Does this change anything for the better?

sea salt - most people attribute high blood pressure, etc. to high salt, but in some cases low sodium (not detectable by sodium blood tests as your body maintains blood salt to the detriment of all other systems) causes the exact same symptoms/problems.

low sodium = water retention, high blood pressure, increased heart rate, excess urination, excess sweating (sweating when barely warm, dripping during a light workout, etc.), and/or swollen ankles.

there is info on sea salt and aldosterone on the stopthethyroidmadness site and an easy pupil test you can do to confirm or you can simply try an experiment - just toss 1/2 teaspoon of COARSE sea salt to the back of your throat and chug a full glass of water and wait an hour. If your energy and mood go through the roof then you have your answer.
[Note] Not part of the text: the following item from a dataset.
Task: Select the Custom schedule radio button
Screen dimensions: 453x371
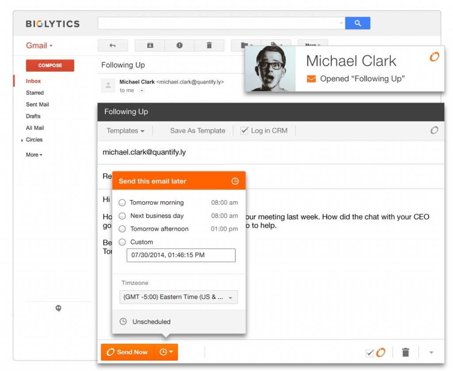Action: tap(123, 242)
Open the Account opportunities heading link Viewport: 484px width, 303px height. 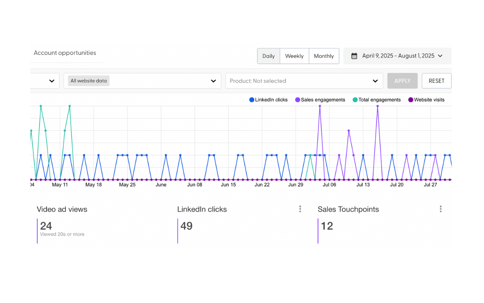pyautogui.click(x=65, y=53)
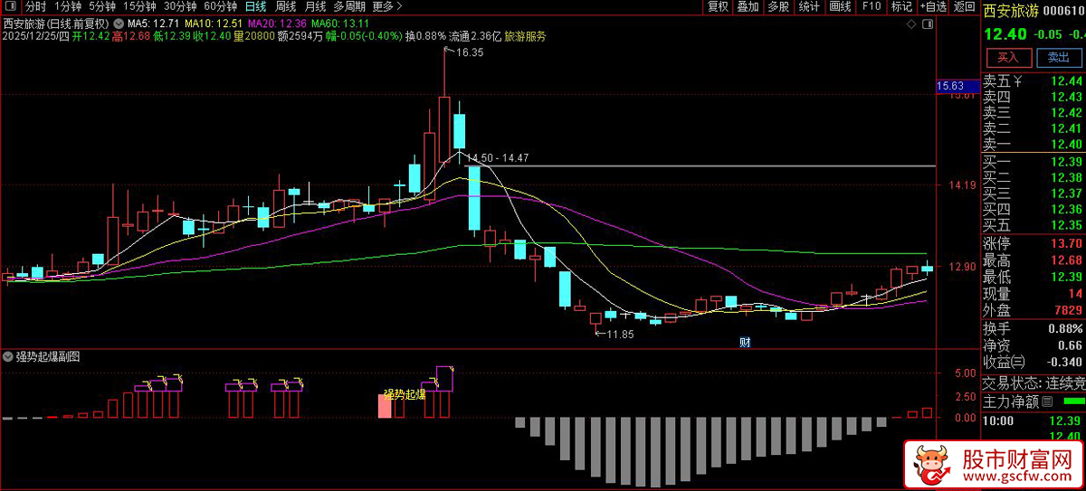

Simply taking sea salt has dropped my blood pressure from 140/100 to 120/70 plus has had countless other benefits. It still blows my mind that something so simple (it’s freaking salt) has had such a dramatic impact on me. I am still taking it, and I got off trac for a month or so and couldn’t figure out why I started feeling so bad and reverting back to how things had been until I realized I wasn’t taking my salt anymore. I started back up, and BAM 100% better.

as for your T4 - no one I have heard of has ever had T4 numbers over the range regardless of the medication they were taking. stopthethyroidmadness does a great job explaining how your system should handle T4. Something is very wrong with your system and you need to get it resolved. I don’t think people with Hashimoto’s simple ignore it and go on with life. You need to deal with it. How? I have no idea, but the STTM site would be a good start.